(WORK INSTRUCTION): Each line with the word "agent" must appear in the answer, copied from the records.

(DATA FOR THIS TASK):
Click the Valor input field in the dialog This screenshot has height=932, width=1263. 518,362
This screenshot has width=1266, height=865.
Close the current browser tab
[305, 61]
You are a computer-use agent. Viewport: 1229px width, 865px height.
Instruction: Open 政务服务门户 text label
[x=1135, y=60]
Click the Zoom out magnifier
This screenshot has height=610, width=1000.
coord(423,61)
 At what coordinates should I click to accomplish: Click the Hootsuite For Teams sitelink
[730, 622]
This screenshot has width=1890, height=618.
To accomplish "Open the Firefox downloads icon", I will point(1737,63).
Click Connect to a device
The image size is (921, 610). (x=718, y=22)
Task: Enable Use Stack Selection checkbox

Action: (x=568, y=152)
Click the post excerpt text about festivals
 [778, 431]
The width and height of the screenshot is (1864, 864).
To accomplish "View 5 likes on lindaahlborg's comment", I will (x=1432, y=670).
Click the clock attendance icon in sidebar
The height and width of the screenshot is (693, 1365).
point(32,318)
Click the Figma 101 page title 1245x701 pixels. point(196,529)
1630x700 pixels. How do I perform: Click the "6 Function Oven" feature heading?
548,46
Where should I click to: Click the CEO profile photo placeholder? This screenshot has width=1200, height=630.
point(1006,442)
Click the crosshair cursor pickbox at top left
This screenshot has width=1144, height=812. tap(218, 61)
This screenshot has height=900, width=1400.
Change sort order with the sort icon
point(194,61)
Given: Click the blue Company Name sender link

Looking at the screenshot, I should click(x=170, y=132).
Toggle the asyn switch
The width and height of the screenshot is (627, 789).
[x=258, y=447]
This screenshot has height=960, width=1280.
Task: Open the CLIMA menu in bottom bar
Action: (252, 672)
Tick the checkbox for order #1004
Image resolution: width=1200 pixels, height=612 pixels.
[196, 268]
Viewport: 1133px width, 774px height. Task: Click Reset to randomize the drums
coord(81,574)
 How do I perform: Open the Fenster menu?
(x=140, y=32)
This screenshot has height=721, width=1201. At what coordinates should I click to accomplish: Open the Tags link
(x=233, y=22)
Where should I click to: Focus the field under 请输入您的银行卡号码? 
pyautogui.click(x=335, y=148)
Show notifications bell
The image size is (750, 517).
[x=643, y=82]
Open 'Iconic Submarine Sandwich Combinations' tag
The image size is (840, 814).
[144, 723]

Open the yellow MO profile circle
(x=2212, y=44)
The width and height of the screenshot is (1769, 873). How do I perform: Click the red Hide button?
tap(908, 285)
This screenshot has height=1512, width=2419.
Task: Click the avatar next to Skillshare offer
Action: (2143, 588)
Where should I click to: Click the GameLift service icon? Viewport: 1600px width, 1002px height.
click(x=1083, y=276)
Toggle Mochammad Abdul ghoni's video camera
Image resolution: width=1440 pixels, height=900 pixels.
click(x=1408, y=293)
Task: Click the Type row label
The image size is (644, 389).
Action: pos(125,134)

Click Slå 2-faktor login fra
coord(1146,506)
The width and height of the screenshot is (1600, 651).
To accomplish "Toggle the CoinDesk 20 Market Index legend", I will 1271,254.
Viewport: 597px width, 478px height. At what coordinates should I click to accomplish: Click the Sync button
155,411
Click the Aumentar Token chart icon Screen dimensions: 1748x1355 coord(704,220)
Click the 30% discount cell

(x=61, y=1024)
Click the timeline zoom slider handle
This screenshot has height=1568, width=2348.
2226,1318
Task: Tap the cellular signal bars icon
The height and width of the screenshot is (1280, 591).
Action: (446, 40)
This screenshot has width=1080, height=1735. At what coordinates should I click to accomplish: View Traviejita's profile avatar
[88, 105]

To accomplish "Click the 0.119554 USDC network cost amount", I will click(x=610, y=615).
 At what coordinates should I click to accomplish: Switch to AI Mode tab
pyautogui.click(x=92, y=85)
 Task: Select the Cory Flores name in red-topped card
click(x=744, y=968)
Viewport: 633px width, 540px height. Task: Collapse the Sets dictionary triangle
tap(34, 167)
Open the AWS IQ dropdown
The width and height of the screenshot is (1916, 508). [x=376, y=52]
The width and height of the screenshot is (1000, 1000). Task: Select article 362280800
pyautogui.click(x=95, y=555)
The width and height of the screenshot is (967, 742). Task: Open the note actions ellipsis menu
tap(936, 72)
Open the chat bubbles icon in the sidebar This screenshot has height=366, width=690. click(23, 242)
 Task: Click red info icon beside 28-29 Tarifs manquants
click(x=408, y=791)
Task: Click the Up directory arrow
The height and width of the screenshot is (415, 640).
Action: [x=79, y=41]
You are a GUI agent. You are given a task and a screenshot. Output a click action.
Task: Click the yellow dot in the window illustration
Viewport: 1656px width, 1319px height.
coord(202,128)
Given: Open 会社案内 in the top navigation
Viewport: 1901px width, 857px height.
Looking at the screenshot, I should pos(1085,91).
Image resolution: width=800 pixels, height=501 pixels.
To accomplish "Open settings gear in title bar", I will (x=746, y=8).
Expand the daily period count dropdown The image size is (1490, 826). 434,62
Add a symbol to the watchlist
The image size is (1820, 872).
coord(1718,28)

(EXERCISE RESPONSE):
You are a computer-use agent. Viewport: 1229px width, 865px height.
You are a GUI agent. You are given a task and a screenshot. Output a click action.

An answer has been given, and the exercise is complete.